J Med Microbiol 55 (2006), 871-877; DOI: 10.1099/jmm.0.46441-0
© 2006 Society for General Microbiology
ISSN 1473-5644
Molecular characterization of antimicrobial resistance in Shigella sonnei isolates in Korea
Sung Yong Seol,
Yong Tae Kim,
Young Sook Jeong,
Jae Young Oh,
Hee Young Kang,
Dong Chan Moon,
Jungmin Kim,
Yoo Chul Lee,
Dong Taek Cho and
Je Chul Lee
Department of Microbiology, Kyungpook National University School of Medicine, 101, Dongin-dong, Jung-gu, Daegu, 700-422, Korea
Correspondence
Je Chul Lee
leejc{at}knu.ac.kr
Received 29 November 2005
Accepted 23 March 2006
The antimicrobial resistance of 122 Shigella sonnei isolates obtained in Korea during the period 1991–2000 was characterized. These isolates were highly resistant to traditional antibiotics such as trimethoprim (100 %), streptomycin (100 %), sulfamethoxazole (94 %), tetracycline (93 %) and nalidixic acid (90 %). All S. sonnei isolates carried Tn7 in their chromosomes. The 8.4 kb non-transferable resistance (R) plasmid carrying tetA, strA-strB and sul1 was found in 93 % of the S. sonnei isolates.
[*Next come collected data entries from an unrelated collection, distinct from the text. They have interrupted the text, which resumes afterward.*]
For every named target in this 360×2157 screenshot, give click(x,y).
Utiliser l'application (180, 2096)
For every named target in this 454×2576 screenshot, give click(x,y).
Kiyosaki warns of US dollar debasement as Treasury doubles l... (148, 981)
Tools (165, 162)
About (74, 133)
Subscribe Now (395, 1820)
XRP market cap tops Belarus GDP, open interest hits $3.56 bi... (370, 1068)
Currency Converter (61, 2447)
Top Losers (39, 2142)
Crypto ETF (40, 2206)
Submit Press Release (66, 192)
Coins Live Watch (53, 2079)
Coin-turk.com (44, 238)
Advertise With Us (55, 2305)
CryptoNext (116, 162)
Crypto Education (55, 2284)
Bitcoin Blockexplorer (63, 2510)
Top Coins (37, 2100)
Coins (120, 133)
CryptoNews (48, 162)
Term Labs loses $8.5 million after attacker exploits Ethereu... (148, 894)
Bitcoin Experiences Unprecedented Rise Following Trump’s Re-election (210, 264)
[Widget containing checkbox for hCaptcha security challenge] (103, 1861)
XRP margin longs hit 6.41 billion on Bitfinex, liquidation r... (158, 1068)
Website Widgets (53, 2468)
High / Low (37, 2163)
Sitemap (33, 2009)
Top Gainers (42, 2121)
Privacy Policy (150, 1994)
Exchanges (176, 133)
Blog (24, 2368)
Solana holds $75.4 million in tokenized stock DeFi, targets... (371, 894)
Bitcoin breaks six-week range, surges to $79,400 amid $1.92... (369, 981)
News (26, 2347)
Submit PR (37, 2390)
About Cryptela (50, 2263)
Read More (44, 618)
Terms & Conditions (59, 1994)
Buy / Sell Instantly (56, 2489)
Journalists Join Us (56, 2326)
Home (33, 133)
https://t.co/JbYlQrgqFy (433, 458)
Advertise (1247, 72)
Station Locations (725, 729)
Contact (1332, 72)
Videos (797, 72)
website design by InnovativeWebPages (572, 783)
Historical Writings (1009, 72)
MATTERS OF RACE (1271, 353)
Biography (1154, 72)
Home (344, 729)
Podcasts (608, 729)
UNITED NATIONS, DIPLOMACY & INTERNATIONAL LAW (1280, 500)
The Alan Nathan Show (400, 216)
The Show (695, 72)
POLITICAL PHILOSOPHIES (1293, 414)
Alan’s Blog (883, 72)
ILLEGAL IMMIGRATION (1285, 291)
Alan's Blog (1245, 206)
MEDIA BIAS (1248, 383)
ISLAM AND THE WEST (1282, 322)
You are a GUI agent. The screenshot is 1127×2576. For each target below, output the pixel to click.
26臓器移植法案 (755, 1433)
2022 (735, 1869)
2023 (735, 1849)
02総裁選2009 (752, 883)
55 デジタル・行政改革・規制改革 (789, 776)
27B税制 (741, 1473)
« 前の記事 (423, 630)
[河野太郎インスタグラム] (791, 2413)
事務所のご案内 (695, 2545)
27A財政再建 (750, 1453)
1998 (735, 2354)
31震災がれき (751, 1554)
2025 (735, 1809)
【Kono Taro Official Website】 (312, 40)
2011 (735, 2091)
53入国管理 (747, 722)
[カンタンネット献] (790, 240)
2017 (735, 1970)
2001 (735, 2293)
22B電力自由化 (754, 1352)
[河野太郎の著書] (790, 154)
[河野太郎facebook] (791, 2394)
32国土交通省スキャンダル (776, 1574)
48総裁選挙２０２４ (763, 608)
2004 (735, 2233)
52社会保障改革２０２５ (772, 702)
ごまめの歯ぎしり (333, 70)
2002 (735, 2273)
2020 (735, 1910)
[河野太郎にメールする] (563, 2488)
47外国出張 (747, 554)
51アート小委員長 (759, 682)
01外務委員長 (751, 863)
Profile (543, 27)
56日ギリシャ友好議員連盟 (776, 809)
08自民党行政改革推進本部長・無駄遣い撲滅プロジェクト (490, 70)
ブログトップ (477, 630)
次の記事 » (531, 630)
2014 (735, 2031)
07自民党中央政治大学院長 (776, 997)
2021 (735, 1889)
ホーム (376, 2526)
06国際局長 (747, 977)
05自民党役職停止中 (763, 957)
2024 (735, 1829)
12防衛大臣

Resistance to nalidixic acid first appeared in a S. sonnei isolate in 1997, and then in all S. sonnei isolates from 1998 and 1999. Resistance to commonly prescribed antibiotics such as ampicillin was increased in S. sonnei isolates during the outbreak period 1998–2000. Resistance to ampicillin was mediated by the conjugative R plasmids carrying blaTEM-1. In conclusion, S. sonnei acquired antimicrobial resistance to commonly prescribed antibiotics through the horizontal transfer of conjugative R plasmids, while the genetic stability of transposon and non-transferable R plasmids was responsible for resistance to traditional antibiotics.
Abbreviations: ESBL, extended-spectrum ß-lactamase; R plasmid, resistance plasmid.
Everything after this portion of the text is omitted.